Salud, alimentación y satisfacción con la vida: los jóvenes también cuentan

 

alimentacion poco saludableLa calidad de la alimentación sigue siendo un eje fundamental a la hora de medir bienestar y satisfacción con la vida. Hasta ahora, las investigaciones en este ámbito efectuadas por un grupo de académicos de la U. de La Frontera, dieron cuenta que en la población adulta chilena, la alimentación se sitúa como un importante dominio de la vida que afecta el bienestar subjetivo de las personas. La satisfacción con la vida y con la alimentación se relaciona con la felicidad y, además, con otros dominios de la vida, en especial con la salud y la familia. Una encuesta realizada en el sur de Chile durante 2010, en el marco del mismo estudio, arrojó como resultado que casi un 30% de los entrevistados declaró estar satisfecho con su alimentación y el 43% está conforme.

 

El turno de los jóvenes

Ahora, el mismo grupo de científicos liderados por la académica Dra. Berta Schnettler - quien también pertenece a BIOREN-UFRO-, junto a la doctora Marianela Denegri, el Mg. Horacio Miranda y el psicólogo José Sepúlveda, estudiarán -a través de un nuevo proyecto Fondecyt titulado “Bienestar subjetivo y alimentación en estudiantes de universidades del Consejo de Rectores, un estudio longitudinal” y continuación del anterior- el impacto de este dominio de la vida  en estudiantes universitarios.
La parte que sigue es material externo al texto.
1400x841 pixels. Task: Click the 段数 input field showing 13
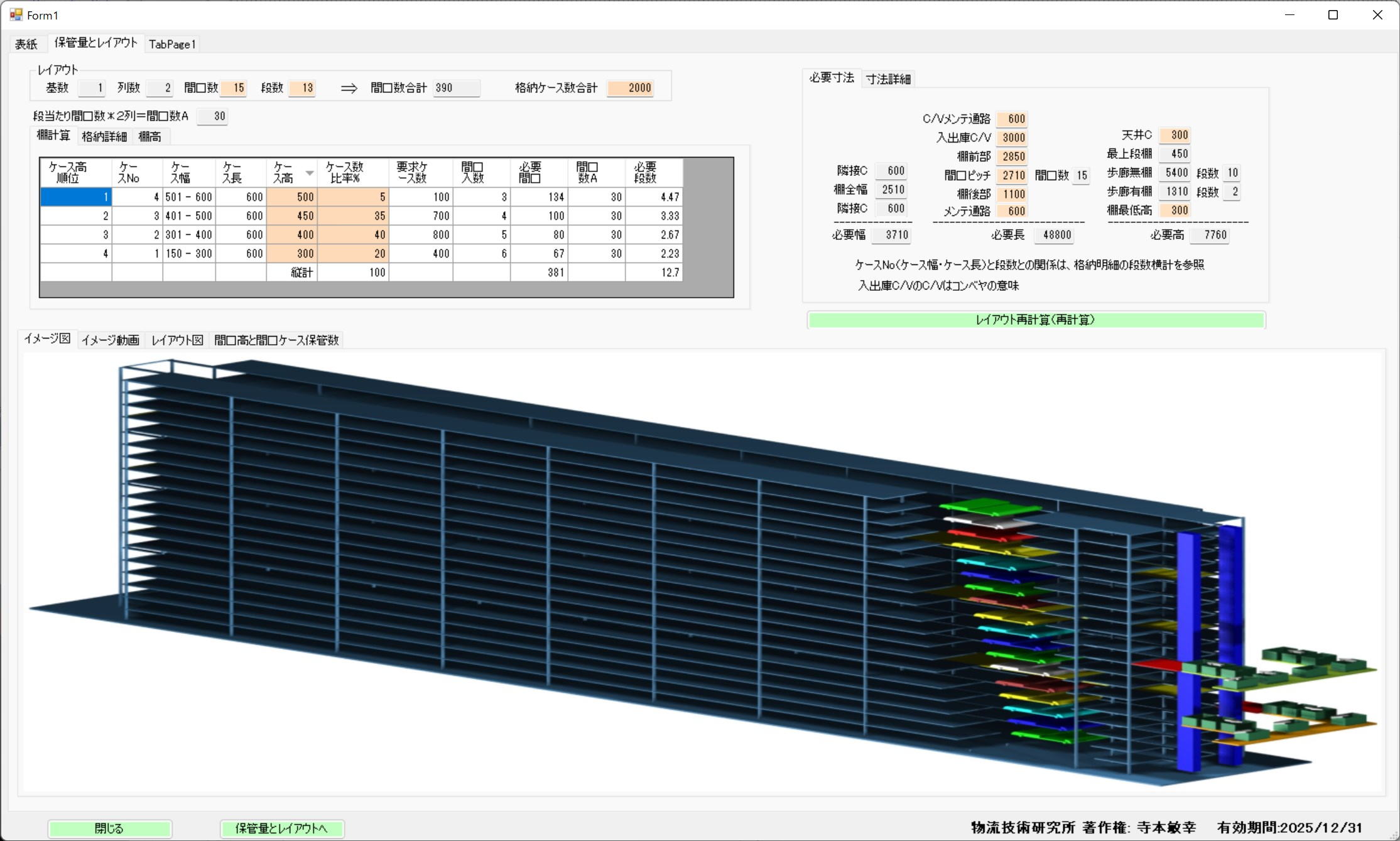pos(302,88)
Según la investigadora, “los jóvenes tienden a creer que la satisfacción con la vida disminuye con la edad y que es necesario disfrutar cuando se es joven, lo que puede llevar a un comportamiento hedonista y a conductas riesgosas como una dieta no saludable, con el fin de disfrutar al máximo la vida durante la juventud”.

 

Aristóteles tenía razón

Trescientos años antes de Cristo, Aristóteles, el filósofo griego sentenció: adquirir desde jóvenes tales o cuales hábitos no tiene poca importancia: tiene una importancia absoluta.  Es sabido que es en este período de la vida cuando dietas poco saludables comienzan a impactar a nivel físico y psicológico, ya que hábitos poco saludables -consumo excesivo de alcohol, dietas flash para adelgazar y horarios poco definidos para alimentarse, entre otros- se asocian con sobre peso, obesidad, enfermedades crónicas no transmisibles, trastornos alimentarios, problemas psicológicos y psicosociales.
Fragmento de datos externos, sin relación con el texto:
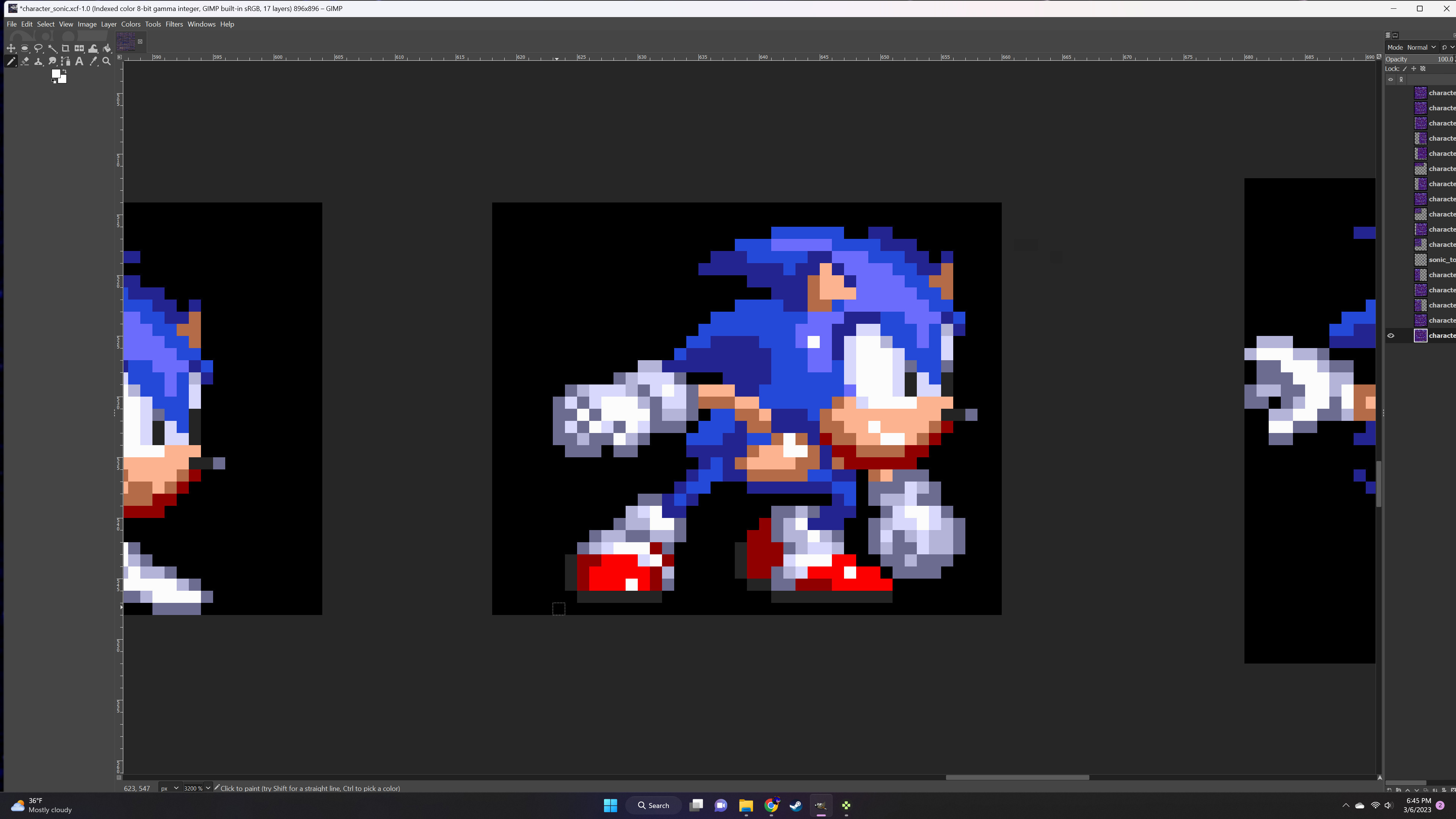Select the Text tool
1456x819 pixels.
click(79, 62)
“Al llegar a la universidad es cuando los jóvenes asumen por primera vez la responsabilidad de su alimentación, por lo cual se convierte en una etapa crítica para el desarrollo de hábitos alimentarios que repercutirán en su futura salud y calidad de vida, además de su impacto en materia de salud pública”, recalca la investigadora.

Estos antecedentes se vuelven relevantes dado el actual escenario que el país enfrenta respecto de los índices de obesidad y prevalencia de patologías alimentarias asociadas a costumbres poco saludables, razón por la que este grupo etario adquiere especial atención. “Hay una alta vulnerabilidad nutricional y el impacto que ello puede tener en su bienestar físico y psicológico a corto y largo plazo, se deriva en consecuencias psicológicas o de otra índole que han sido poco estudiadas”, acotó la Dra. Schnettler.

 

Estudio

La idea es establecer la relación entre el bienestar subjetivo y la alimentación, como dominio de la vida, y las variaciones que se producen a medida que los jóvenes avanzan en el transcurso de los años que estudian en la universidad.

“Queremos descubrir qué cambios se producen en la satisfacción con la vida y la satisfacción con la alimentación como dominio de la vida a través del tiempo que los estudiantes permanecen en la universidad, como también relacionar la satisfacción con la vida, la satisfacción con la alimentación, la salud y los hábitos alimentarios de los participantes en el estudio; distinguir relaciones entre la alimentación y otros dominios de la vida”, señaló la investigadora.

A estos objetivos se suman la identificación de perfiles en función de hábitos alimenticios, características demográficas y discrepancia del yo - la incongruencia que se desarrolla entre el yo real y el yo ideal- en distintas dimensiones y las actitudes hacia la compra de alimentos en cuanto a racionalidad, impulsividad, compulsividad y materialismo.

La metodología considera dos etapas: la primera de carácter cualitativo-situacional, que estará orientada a determinar construcciones de sentido en torno a la relación entre bienestar subjetivo y alimentación y, cómo evoluciona durante la formación universitaria. Para ello para ello se realizarán entrevistas grupales e individuales con estudiantes de Temuco al inicio y al término de la investigación.